Subsequent to receiving recommendation(s) from the Planning and Zoning Commission and other reviewing entities as may be determined by resolution of the City Commission, the applicant shall be scheduled for the next available regular public meeting of the City Commission. Prior to the City Commission's review the applicant shall submit to the Department of Community Development the appropriate number of copies of the subdivision master plan. The applicant may tender changes to the application to correct deficiencies identified by the Planning and Zoning Commission prior to forwarding the application to the City Commission. The Planning and Zoning Commission, however, shall review the changes prior to forwarding the same to the Commission. The number of copies to be submitted and the timing of the procedures for review by the City Commission shall be established by resolution of the City Commission.

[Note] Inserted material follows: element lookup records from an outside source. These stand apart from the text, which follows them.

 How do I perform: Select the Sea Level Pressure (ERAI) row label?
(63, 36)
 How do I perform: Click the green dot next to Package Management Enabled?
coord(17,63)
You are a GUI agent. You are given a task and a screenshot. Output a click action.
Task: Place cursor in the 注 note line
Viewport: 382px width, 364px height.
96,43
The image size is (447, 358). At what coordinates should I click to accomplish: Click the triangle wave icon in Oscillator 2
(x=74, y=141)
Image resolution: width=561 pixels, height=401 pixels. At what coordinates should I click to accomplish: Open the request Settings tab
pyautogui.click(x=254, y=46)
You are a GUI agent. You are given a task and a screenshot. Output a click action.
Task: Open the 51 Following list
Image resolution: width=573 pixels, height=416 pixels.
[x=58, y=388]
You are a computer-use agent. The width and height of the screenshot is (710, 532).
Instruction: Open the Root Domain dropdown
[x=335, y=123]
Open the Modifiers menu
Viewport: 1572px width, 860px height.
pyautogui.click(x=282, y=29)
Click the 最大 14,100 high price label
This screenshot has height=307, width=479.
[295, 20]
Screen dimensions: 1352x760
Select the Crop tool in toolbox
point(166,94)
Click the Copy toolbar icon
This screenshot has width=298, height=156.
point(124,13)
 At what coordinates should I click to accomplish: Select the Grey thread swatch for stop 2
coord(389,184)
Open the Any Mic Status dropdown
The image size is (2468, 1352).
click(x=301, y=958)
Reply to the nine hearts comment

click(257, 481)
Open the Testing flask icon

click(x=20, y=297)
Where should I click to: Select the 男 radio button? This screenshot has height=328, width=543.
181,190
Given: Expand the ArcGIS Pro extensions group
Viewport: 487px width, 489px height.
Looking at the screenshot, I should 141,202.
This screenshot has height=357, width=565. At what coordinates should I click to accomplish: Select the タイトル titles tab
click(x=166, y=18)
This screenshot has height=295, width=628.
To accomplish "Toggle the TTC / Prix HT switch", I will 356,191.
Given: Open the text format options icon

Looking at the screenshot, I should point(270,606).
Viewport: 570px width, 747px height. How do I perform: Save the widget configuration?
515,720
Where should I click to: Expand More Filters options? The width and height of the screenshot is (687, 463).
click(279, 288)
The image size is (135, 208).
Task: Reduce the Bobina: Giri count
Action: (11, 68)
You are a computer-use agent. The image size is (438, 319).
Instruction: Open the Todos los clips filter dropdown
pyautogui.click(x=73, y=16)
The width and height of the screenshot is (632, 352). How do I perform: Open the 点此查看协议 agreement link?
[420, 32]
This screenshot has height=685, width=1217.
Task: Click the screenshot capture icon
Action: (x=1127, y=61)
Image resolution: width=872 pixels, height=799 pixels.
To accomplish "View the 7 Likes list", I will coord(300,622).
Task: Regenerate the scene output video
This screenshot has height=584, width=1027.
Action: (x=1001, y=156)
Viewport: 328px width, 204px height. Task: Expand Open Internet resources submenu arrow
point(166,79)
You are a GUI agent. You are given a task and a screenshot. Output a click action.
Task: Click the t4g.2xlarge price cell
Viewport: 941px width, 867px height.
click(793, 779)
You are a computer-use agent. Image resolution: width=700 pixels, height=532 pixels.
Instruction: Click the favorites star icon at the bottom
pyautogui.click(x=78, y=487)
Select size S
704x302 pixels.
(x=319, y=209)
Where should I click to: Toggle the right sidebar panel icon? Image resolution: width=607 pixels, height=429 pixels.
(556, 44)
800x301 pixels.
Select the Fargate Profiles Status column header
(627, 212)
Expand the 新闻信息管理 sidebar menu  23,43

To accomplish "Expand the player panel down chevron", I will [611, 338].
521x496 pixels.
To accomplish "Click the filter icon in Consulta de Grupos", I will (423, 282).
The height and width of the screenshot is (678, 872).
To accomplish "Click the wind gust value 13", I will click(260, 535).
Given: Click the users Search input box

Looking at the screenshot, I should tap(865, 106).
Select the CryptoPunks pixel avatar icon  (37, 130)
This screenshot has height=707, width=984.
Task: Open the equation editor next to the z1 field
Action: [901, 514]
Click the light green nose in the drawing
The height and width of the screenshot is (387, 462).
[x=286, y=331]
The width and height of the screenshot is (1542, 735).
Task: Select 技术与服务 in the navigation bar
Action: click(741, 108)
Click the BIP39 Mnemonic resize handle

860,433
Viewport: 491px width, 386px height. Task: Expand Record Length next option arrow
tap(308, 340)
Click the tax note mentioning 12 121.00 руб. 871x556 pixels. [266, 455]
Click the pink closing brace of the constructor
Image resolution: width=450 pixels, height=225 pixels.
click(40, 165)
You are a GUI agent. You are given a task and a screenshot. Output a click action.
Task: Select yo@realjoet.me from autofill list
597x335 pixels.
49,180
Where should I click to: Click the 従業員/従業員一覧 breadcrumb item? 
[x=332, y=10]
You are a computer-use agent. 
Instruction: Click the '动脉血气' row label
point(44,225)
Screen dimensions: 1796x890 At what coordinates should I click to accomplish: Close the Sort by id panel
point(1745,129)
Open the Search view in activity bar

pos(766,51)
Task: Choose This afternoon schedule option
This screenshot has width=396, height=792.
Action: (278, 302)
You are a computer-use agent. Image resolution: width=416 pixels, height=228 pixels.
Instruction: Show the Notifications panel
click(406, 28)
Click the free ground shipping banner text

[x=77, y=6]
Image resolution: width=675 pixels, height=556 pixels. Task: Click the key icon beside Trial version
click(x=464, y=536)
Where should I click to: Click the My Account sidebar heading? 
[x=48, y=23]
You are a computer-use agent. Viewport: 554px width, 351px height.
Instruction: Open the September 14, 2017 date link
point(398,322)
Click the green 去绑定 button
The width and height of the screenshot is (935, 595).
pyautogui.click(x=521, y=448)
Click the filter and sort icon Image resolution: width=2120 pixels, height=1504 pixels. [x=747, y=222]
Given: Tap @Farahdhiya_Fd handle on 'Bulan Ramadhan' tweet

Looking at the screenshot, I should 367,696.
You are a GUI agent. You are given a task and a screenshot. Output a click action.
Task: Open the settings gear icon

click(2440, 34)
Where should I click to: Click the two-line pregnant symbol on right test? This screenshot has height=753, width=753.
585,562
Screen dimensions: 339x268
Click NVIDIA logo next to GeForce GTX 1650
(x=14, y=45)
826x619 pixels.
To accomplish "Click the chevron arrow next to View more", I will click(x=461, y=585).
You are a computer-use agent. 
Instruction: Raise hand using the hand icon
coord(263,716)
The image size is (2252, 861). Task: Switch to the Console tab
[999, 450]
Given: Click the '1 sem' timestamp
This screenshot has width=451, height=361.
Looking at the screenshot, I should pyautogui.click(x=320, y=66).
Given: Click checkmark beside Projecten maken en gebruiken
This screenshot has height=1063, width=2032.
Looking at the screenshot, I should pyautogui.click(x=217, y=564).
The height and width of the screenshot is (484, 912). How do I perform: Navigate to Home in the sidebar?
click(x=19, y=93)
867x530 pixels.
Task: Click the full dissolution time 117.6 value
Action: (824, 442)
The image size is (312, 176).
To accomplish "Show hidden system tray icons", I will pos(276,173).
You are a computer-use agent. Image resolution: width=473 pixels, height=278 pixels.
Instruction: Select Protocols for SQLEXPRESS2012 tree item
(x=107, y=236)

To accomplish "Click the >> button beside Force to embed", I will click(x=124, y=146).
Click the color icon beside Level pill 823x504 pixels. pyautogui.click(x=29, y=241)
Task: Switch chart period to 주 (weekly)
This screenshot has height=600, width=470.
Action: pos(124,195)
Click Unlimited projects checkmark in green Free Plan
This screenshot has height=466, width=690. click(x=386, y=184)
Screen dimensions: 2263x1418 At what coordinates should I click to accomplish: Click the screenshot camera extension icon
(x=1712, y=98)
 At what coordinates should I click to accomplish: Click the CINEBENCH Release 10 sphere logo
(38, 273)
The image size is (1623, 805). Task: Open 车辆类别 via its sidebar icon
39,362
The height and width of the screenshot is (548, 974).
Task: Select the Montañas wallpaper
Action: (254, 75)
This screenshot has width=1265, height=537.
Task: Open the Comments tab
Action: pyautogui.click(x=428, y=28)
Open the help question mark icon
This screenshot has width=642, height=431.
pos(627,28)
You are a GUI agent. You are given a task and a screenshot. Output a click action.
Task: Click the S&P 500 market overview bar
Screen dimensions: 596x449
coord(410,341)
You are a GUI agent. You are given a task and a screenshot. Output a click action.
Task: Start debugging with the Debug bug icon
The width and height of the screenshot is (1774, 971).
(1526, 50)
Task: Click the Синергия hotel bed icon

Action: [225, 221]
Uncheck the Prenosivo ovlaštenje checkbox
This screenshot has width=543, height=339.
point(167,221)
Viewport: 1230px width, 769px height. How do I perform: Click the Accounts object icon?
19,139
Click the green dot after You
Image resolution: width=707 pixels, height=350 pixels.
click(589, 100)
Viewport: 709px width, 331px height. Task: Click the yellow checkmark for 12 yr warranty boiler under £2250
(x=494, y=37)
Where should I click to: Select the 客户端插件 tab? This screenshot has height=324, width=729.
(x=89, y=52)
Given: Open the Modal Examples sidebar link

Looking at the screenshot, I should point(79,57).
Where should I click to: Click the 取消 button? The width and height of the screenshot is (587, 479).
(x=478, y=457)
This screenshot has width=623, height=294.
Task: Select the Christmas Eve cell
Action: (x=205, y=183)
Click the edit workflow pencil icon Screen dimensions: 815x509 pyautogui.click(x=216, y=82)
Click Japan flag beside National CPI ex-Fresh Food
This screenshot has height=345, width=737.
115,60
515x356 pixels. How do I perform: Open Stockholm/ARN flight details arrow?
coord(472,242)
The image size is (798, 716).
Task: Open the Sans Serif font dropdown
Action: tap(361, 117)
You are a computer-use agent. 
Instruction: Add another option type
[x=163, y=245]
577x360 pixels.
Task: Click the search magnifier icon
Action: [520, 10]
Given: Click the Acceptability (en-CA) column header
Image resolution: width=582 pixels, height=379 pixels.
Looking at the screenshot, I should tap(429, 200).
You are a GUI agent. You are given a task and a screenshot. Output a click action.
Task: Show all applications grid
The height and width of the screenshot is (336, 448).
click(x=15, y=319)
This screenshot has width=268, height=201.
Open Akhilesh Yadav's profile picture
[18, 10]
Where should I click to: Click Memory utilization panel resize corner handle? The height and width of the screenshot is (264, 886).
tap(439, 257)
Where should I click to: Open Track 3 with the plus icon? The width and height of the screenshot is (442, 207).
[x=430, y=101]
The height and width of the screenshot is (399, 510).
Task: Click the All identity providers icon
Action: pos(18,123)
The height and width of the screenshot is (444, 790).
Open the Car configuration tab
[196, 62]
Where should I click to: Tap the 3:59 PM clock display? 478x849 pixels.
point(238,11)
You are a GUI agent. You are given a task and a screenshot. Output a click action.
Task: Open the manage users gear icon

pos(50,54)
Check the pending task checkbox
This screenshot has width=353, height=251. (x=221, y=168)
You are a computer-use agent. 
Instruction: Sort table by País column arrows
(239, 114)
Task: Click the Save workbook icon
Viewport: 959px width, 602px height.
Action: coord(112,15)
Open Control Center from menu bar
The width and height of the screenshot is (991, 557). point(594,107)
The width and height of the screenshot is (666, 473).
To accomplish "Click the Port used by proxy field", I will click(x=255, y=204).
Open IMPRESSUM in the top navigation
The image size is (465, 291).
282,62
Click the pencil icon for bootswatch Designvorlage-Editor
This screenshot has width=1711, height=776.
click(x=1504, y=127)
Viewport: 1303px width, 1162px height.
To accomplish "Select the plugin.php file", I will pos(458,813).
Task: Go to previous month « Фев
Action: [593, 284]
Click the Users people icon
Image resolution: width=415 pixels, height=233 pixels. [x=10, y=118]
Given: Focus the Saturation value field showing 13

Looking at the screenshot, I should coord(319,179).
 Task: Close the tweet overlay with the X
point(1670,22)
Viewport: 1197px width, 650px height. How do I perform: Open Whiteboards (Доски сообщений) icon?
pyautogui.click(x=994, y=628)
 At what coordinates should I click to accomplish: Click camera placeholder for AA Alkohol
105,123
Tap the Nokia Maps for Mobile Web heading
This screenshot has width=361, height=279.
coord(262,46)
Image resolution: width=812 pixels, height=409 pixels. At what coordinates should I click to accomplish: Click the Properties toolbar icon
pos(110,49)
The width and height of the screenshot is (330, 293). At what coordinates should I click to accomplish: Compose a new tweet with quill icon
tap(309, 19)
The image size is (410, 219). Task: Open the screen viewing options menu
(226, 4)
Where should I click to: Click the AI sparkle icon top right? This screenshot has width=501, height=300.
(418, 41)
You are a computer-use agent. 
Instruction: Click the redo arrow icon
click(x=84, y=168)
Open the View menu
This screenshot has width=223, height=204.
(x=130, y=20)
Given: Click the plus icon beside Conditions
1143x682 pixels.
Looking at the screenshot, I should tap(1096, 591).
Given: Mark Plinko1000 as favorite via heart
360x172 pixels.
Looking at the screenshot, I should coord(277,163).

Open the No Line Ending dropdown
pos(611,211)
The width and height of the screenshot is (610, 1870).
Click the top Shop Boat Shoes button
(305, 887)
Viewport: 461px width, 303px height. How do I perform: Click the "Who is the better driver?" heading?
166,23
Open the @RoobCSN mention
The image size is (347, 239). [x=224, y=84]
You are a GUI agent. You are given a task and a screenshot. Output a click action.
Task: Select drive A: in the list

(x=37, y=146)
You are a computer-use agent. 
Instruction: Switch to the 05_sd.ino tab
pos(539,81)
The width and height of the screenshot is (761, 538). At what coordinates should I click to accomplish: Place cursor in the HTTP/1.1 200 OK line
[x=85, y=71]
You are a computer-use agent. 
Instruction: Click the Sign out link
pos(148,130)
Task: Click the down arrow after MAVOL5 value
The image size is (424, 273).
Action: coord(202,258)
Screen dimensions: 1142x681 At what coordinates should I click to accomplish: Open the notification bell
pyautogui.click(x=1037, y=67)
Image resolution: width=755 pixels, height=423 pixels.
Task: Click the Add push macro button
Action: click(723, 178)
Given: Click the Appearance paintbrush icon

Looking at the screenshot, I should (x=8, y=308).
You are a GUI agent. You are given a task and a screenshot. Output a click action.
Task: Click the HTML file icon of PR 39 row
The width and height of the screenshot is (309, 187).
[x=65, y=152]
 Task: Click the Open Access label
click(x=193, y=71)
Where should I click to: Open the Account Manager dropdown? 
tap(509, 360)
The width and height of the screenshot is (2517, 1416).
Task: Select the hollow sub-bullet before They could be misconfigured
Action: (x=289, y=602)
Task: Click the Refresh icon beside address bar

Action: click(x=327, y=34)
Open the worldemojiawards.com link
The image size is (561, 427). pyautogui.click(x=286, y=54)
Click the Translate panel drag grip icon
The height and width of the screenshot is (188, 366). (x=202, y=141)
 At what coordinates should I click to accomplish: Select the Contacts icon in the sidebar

During its review, the City Commission shall consider the written recommendations of the City staff, the Planning and Zoning Commission, any other reviewing agencies, and presentations from the public. The City Commission may approve or disapprove the preliminary plat and required data. When an application is disapproved, the City Commission shall state the reasons for disapproval and indicate what further actions, if any, by the applicant may be undertaken to secure the City Commission's approval.

e.

When a proposed development is a development of regional impact (DRI) as defined by F.S. § 380.06, the additional public hearing requirements for a DRI shall be followed simultaneously. Copies of all plans, reports, maps and other documents required by the regional reviewing agency shall be submitted to the Department of Community Development if the proposed development is a DRI. The number of copies shall be determined by resolution of the City Commission.

f.

No construction shall be permitted until the City Commission has approved the preliminary plat and all other required permits and approvals have been obtained and submitted to the City Commission.

g.

The City Commission may by resolution shorten or extend the review time for development reviews generally, and direct such shortening or extension for any given application, if the City Commission determines that such action is necessary and proper to the orderly and efficient processing of land development applications.

C.

Subdivision final plat and planned unit development plan approval procedures. The following regulations apply to both the subdivision final plat and the planned unit development plan approval procedures. The content requirements for both final plats and planned unit development plans can be found in Table 4-19.6, Required Supplementary Submission Documents.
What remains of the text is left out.